Checking in on John Tesar's New Menu at Oak

I have to say that it was an exceedingly likable plate. The corn bisque evoked memories of my mother's creamed corn, and the fish that swam in it was cooked perfectly. A faint rosy hue peeked out from flesh that was soft, supple and juicy, and the skin was crisp like a fried snack from a plastic bag. The vegetables had lost some color, but they were still toothy and fresh. This is the sort of thing you could eat every day and not get too tired of it.

The Arctic char is just one of many new plates available at Oak. John Tesar announced he was taking over the kitchen back in January, and his new menu was unveiled recently. A few dishes from the old regime remain, but it looks like he's conducted a complete rewrite.

Steamed dumplings stuffed with tofu and mushrooms are a standout because, really, even most bad dumplings taste good. So does the squid ink pasta, as Tesar has turned out a number of exemplary pasta dishes at Knife and the now defunct (I'm still in mourning) Spoon.

There's more seafood if you're missing John Tesar's old Preston Hollow restaurant. A halibut dish pairs a second seared fish with a black-eyed pea salad. Sunchokes get blended into baby food instead of corn on that plate. There's also sea scallops with chermoula, and oysters done up with ornate garnishes like they're headed to the opera.
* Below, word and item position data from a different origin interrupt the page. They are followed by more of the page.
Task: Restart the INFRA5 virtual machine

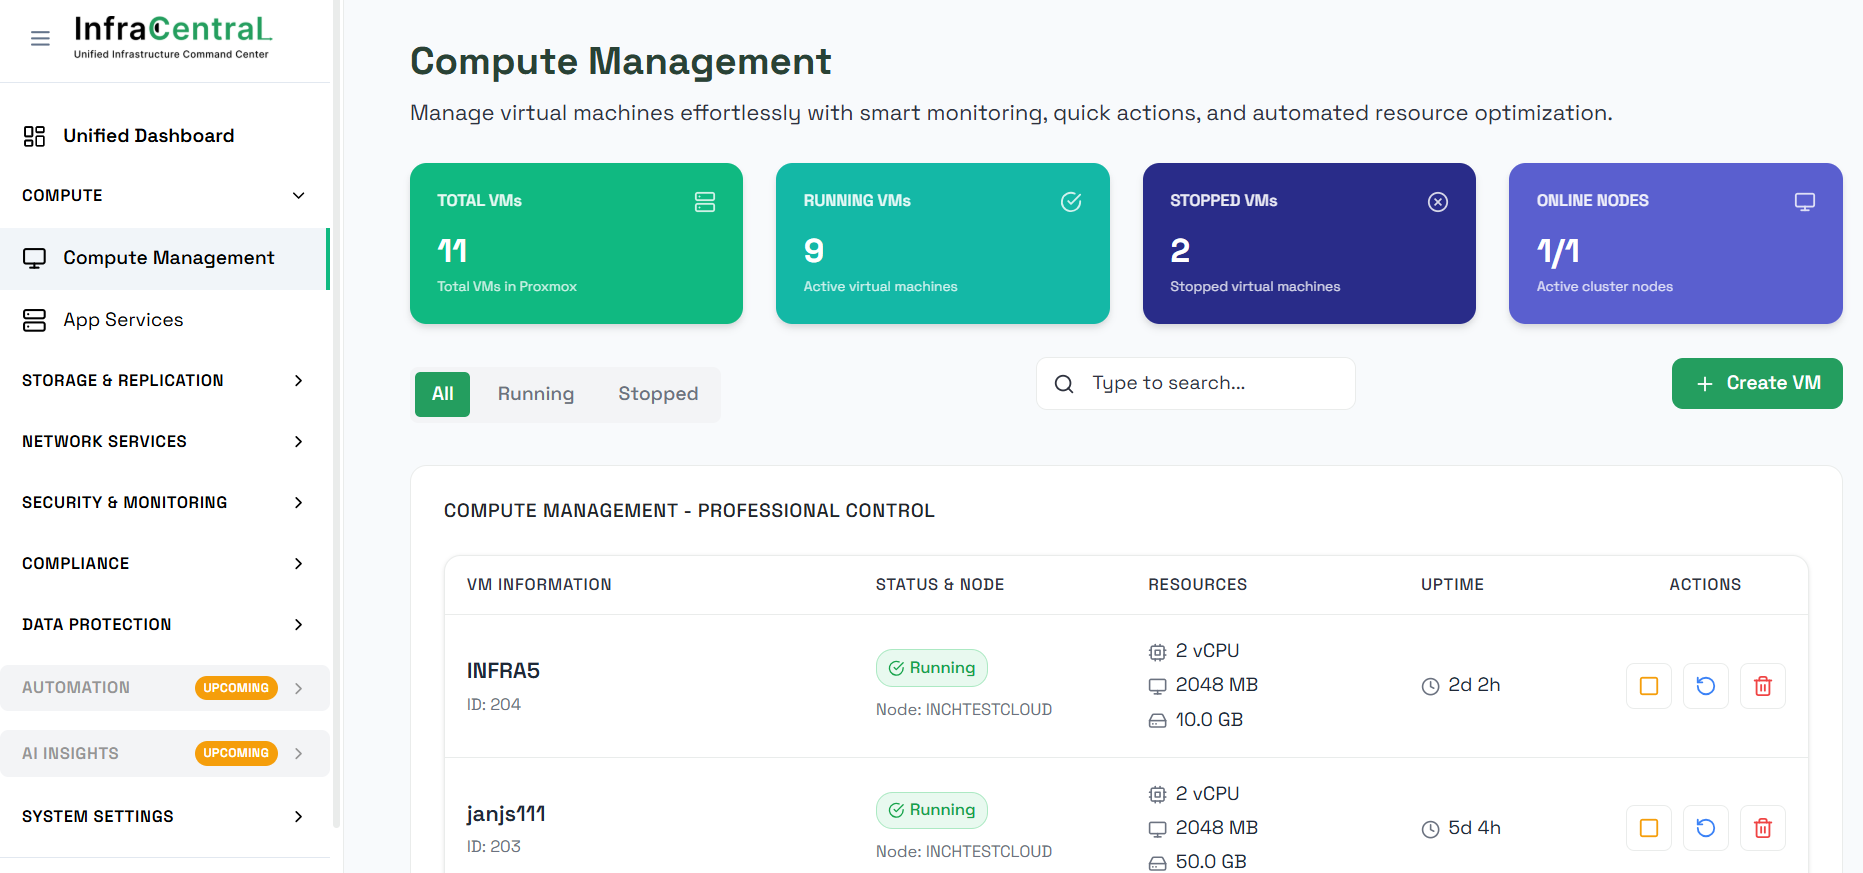Action: [1705, 686]
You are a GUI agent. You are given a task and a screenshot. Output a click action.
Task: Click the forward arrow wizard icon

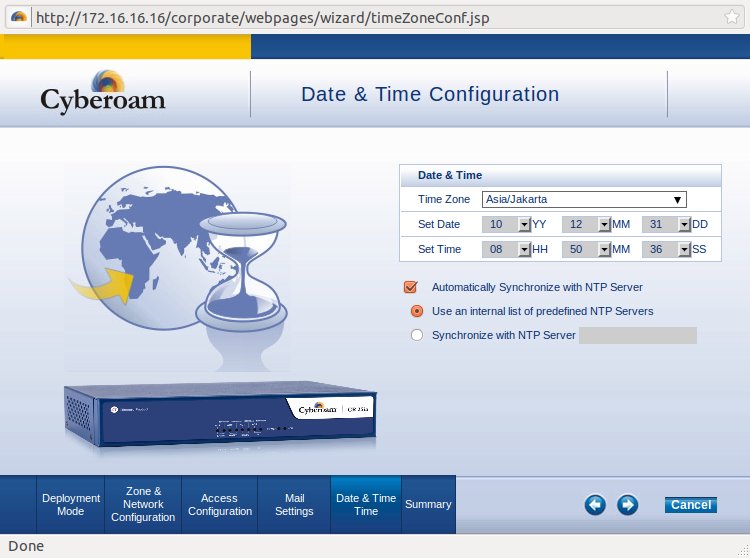point(627,505)
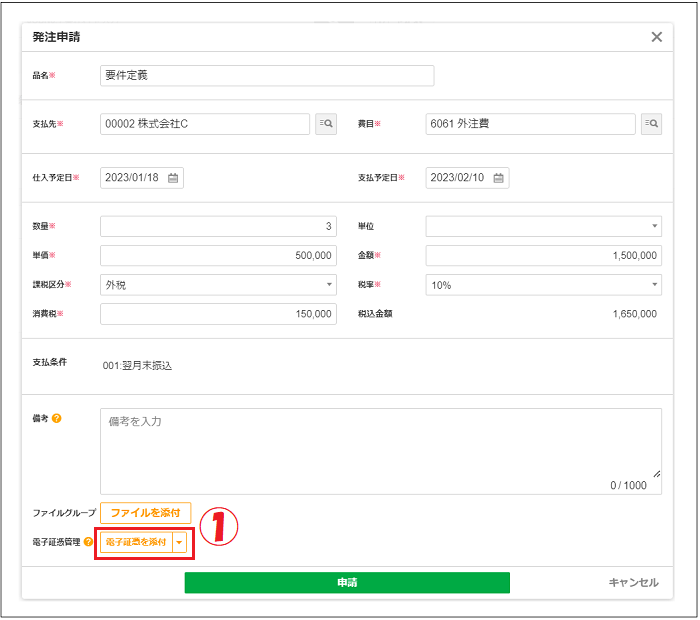Click the 電子証憑を添付 button
This screenshot has width=700, height=620.
click(x=136, y=542)
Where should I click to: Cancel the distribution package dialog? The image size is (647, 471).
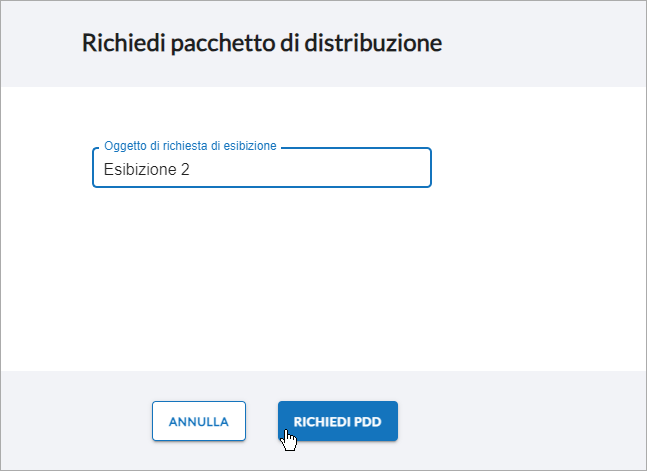(x=199, y=421)
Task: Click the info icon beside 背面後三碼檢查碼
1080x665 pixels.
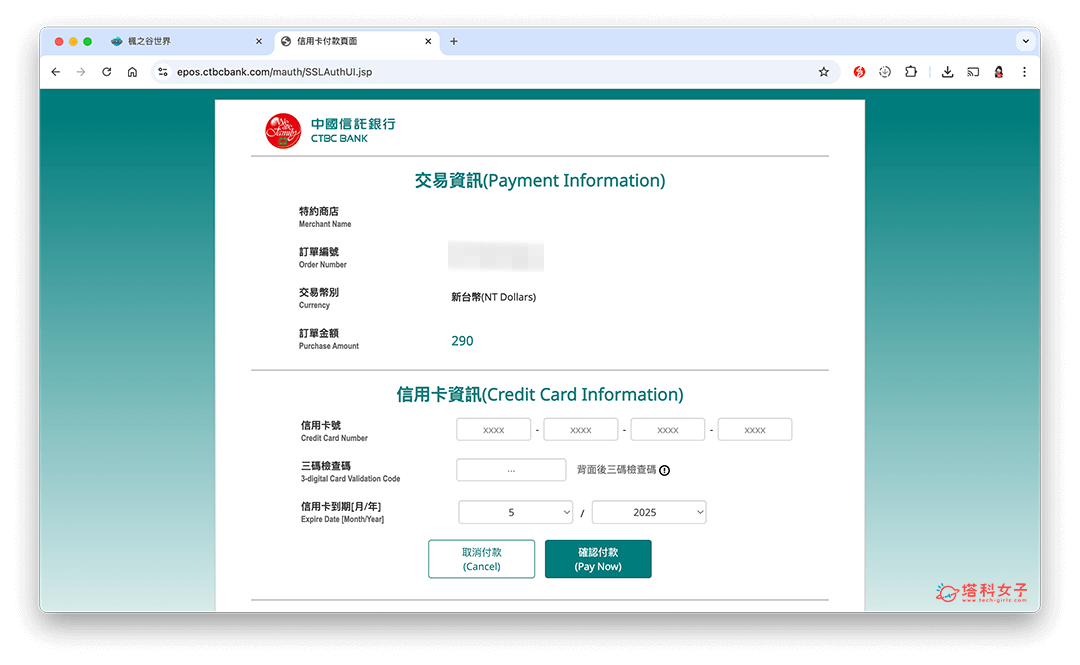Action: (x=664, y=470)
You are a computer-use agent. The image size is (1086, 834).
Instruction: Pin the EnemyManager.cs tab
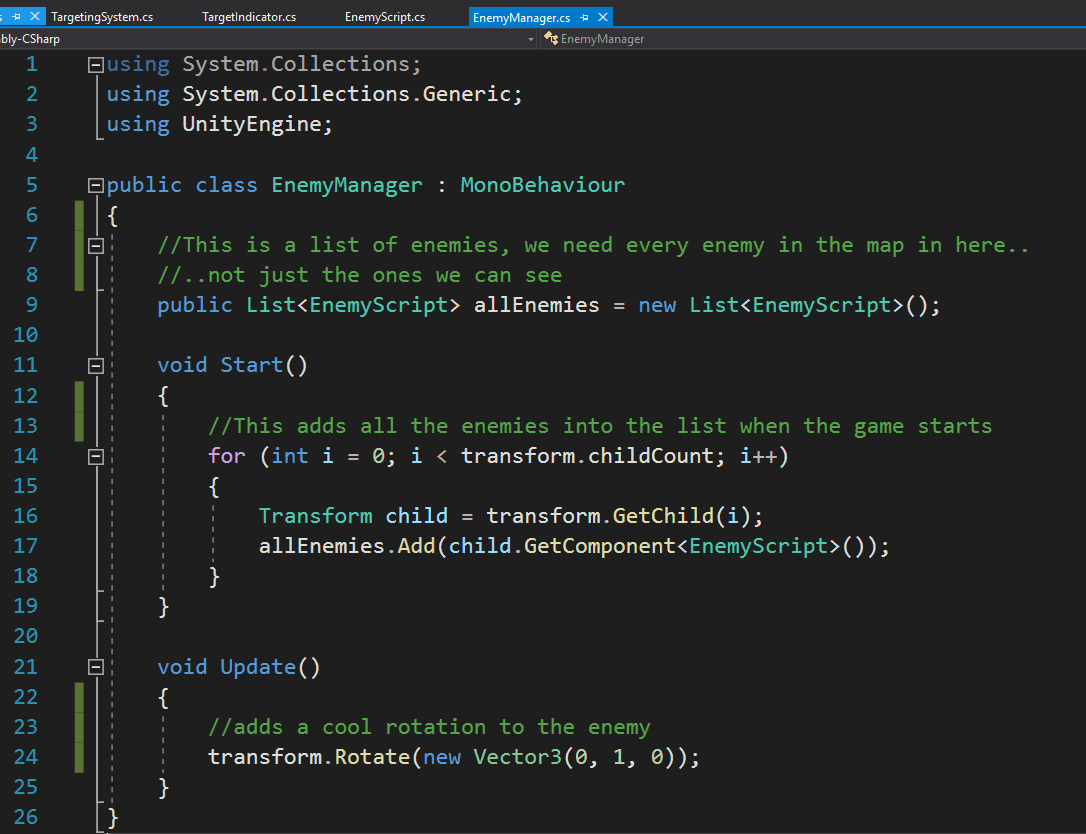pos(584,18)
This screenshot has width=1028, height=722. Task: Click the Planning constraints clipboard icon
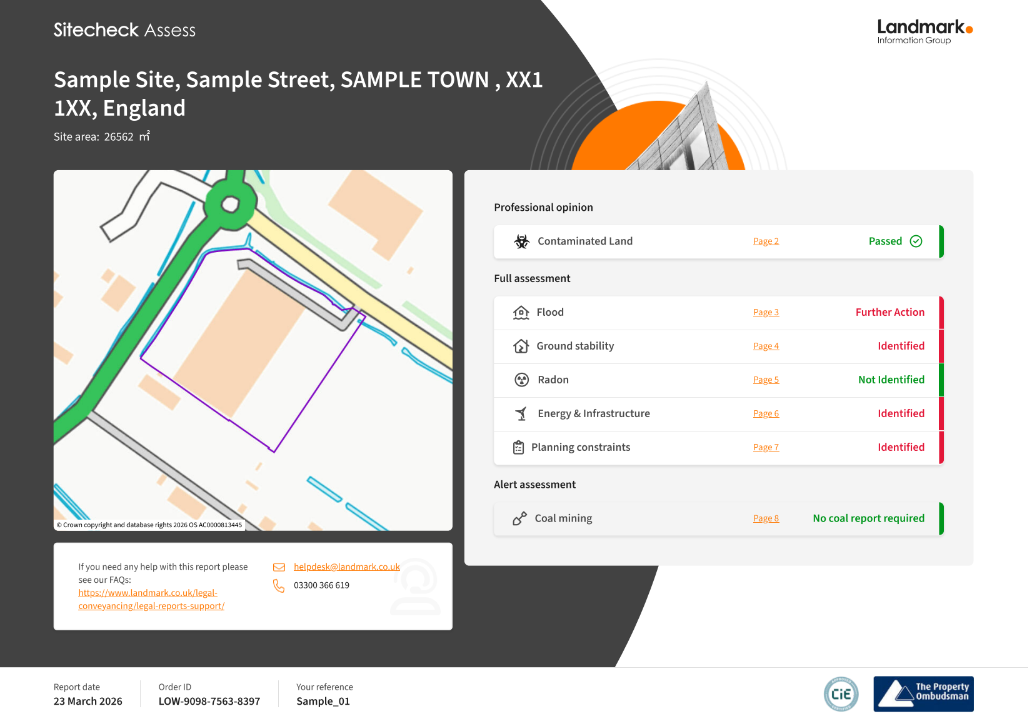tap(518, 447)
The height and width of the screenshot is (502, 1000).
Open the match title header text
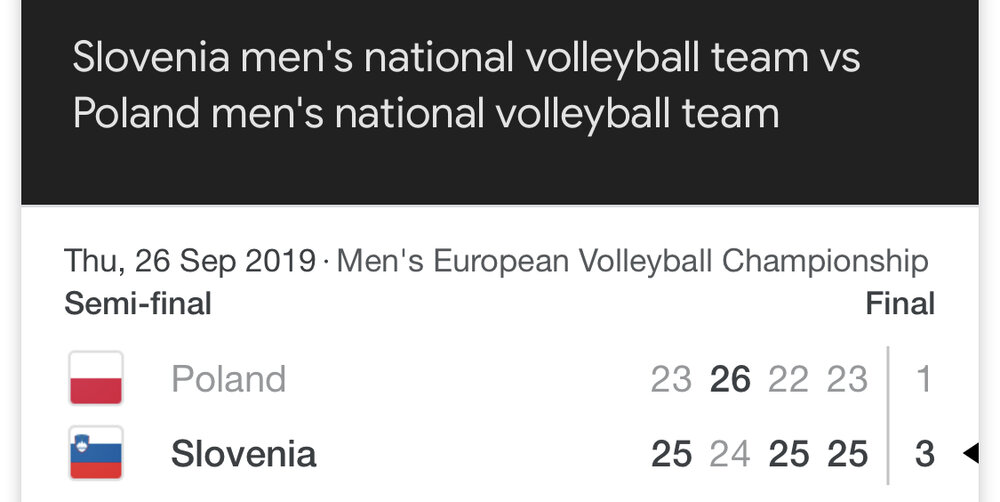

I was dining alone, so I didn't get to dive into any of the meat dishes, but if they're handled at all like they've been handled at Knife, you should be safe. Braised pork shanks and beef cheeks sound a little heavy for spring, but what the hell? You can have the salad next time.

As before, Katie McKeown is behind the bar, whipping up cocktails with tools that include barrels, cotton candy machines and other mad scientist equipment. And I also noticed that the restaurant offers teas curated by the Cultured Cup. Don't miss out on one of the best tea menus in the city.

If you've been looking for a reason to revisit Oak, you've certainly been given one. Still, things have felt a little sleepy at the Design District restaurant the last two times I've visited. It could be I picked an off lunch and weekday dinner service, or it could be an indication of something else. Tesar's presence has definitely given new life to the menu; let's see whether that energy carries all the way out into the dining room in a lasting way.